**What to do**: Repeat every one of the records below word for word, without changing a single line.

-- START Input records --

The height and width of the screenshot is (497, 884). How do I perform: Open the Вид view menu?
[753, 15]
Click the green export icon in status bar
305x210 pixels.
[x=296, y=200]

-- END Input records --

**Exercise result**:
The height and width of the screenshot is (497, 884). How do I perform: Open the Вид view menu?
[753, 15]
Click the green export icon in status bar
305x210 pixels.
[x=296, y=200]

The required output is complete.